Since the software was being developed in-house, and was usually closed to third-party developers, the company would have complete control over the distribution channel. As a result, managing the distribution channel or the software repository owned by the company was relatively easy. For example, although the issue of plagiarism of desktop software was rampant, such plagiarized software could never gain an entry on the software repository owned by the maker of original software. The in-house desktop software development also limited the scale at which software applications were uploaded and distributed. This made the management of software repositories easier. In case of mobile platforms, the humongous number of apps being deployed to the app stores gave birth to various issues associated with the management of large software repositories. Among these issues, we will look at detecting plagiarized mobile apps.
3 This dissertation is divided into two parts. In the ﬁrst part, we are focusing our attention on mobile app development and the challenges faced by the developers of mobile apps. In the second part, we will look at how to detect plagiarized mobile apps.
One challenge in mobile app development is the fragmentation of app development process across multiple mobile platforms. Development on diﬀerent mobile platforms diﬀers on many fronts such as use of diﬀerent programming languages, support for speciﬁc development environments and diﬀerent Software Development Kits (SDKs). Fragmentation also exists within the same platform in the form of diﬀerent screen sizes, various screen resolutions and diﬀerent ﬂavors or versions of the same operating system. This requires maintaining diﬀerent code bases, thus leading to increased maintenance overhead. Mobile app developers also need to have better support for monitoring, analysis and testing of mobile apps. Joorabchi et al. conducted an exploratory study  to understand the current practices and diﬃculties in native mobile app development. Among all the diﬀerent challenges expressed by developers, 76% of survey participants expressed concerns over app development for multiple mobile platforms.
As per the survey, “One type of challenge mentioned by many developers is learning more languages and APIs for the various platforms”. We have attempted to address this challenge by developing a tool that would help developers to familiarize themselves with the API of a newer platform.
Every mobile platform is shipped with APIs which the programmers can use to perform common tasks in the implementation of the business logic of the app. For example, in Android, drawRect() can be used to draw a rectangle on the screen. setColor() can be invoked to set the color of the palette. These methods provide abstractions for common tasks, thus freeing the programmers from writing low level code. Programmers therefore ﬁnd it easy and convenient to use the platform libraries to build apps on top of the respective platform.

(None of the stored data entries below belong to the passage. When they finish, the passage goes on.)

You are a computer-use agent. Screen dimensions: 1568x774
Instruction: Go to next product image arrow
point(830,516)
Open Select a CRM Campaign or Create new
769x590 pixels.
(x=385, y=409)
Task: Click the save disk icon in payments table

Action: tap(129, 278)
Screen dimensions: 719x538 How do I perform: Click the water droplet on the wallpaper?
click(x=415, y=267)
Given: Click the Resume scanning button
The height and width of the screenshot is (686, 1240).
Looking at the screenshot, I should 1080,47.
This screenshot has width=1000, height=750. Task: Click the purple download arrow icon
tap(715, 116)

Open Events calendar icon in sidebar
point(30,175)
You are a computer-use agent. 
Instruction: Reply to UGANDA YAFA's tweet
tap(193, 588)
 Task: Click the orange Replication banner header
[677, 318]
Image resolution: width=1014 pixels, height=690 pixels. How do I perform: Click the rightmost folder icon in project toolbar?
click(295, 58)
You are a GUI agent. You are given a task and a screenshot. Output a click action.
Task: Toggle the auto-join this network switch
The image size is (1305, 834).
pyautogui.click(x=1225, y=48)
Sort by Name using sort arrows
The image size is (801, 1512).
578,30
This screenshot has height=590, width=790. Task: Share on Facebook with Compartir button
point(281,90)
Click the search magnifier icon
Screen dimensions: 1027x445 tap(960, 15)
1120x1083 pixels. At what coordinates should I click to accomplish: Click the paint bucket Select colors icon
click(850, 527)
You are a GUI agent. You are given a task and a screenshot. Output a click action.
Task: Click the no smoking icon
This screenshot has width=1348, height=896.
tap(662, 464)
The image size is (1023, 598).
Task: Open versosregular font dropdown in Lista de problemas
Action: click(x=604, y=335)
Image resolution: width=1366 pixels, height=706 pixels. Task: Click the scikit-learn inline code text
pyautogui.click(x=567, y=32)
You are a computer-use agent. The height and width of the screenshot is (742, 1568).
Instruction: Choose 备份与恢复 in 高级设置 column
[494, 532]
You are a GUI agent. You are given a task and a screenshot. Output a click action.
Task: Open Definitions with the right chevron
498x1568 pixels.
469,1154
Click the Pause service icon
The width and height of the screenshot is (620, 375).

Hence, it is reasonable to expect that almost all mobile apps will interact with the underlying platform during their execution in the form of invocations to the library methods.
The second problem is how to detect plagiarized mobile apps that have been produced by fraudulently copying other apps. Next, we describe the two problems in more detail and the diﬀerent techniques that we have employed to generate and use the interaction of the app with the platform.
1.2 Detecting Similarities or Mappings between Mobile Platform APIs
Today’s mobile market is dominated by three major platforms, namely iOS, Android and Windows Phone. Developers often wish to make their apps available across as many of these platforms as possible so as to increase their user base. These developers face the challenge of developing apps separately for each new platform. Small teams of developers cannot aﬀord to allocate separate resources to develop apps for each individual platform. Thus, we need tools to help such developers who are looking to develop apps across multiple platforms.